=== Set exercise ===
Please edit the rows below, replacing "Weekly" with "Monthly" and keeping everything else the same. Leave the pictures out of your answer.
— START OF Supplied entries —
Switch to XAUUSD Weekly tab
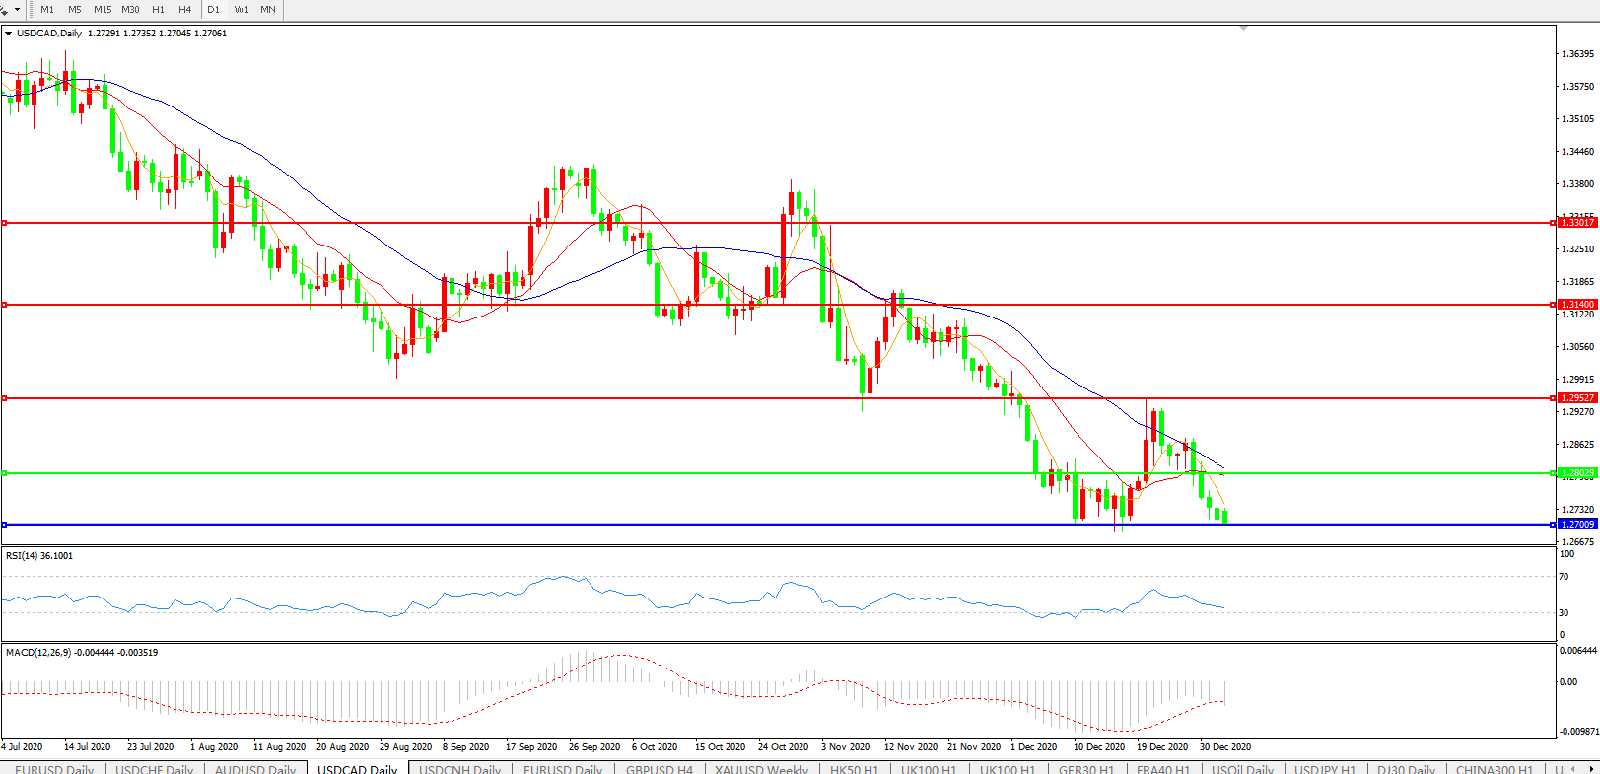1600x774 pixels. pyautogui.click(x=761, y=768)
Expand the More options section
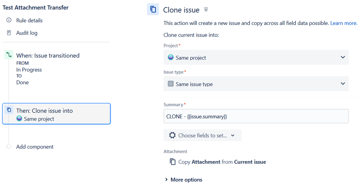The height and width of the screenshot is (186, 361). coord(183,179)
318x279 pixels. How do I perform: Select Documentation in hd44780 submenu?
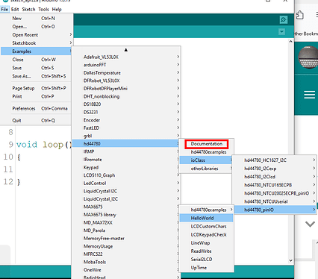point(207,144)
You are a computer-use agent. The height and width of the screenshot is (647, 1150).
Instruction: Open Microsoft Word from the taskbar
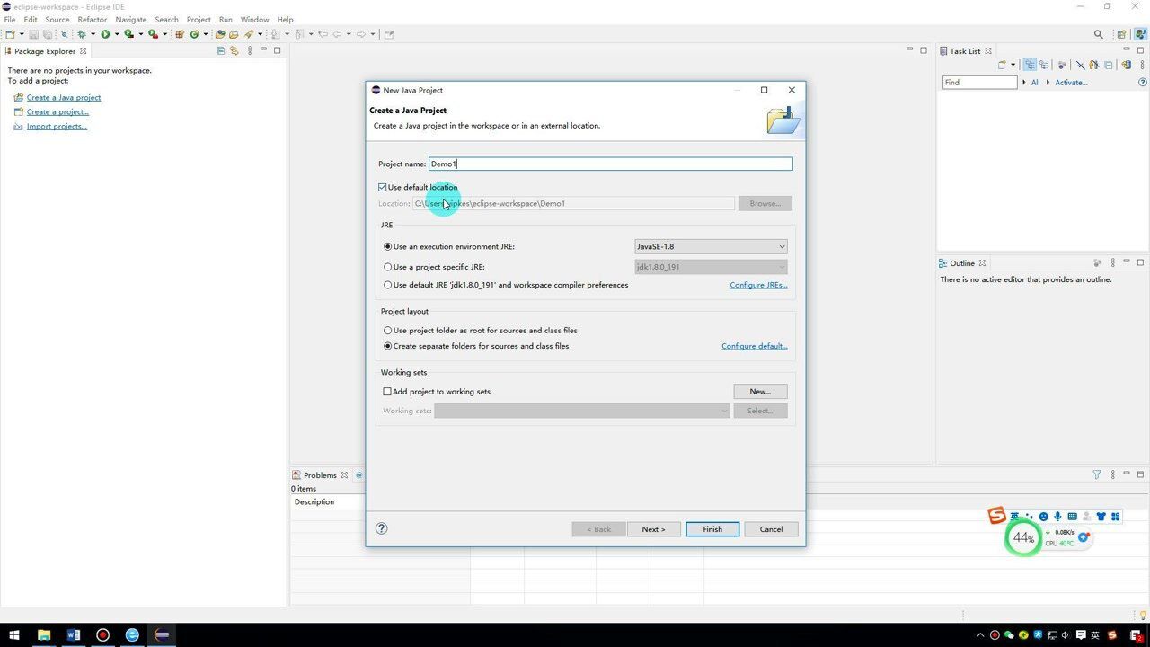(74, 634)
— END OF Supplied entries —
=== Result of the task ===
Switch to XAUUSD Monthly tab
1600x774 pixels. pyautogui.click(x=761, y=768)
Expand the More options section
The height and width of the screenshot is (186, 361). coord(183,179)
318x279 pixels. How do I perform: Select Documentation in hd44780 submenu?
point(207,144)
You are a computer-use agent. The height and width of the screenshot is (647, 1150).
Instruction: Open Microsoft Word from the taskbar
(74, 634)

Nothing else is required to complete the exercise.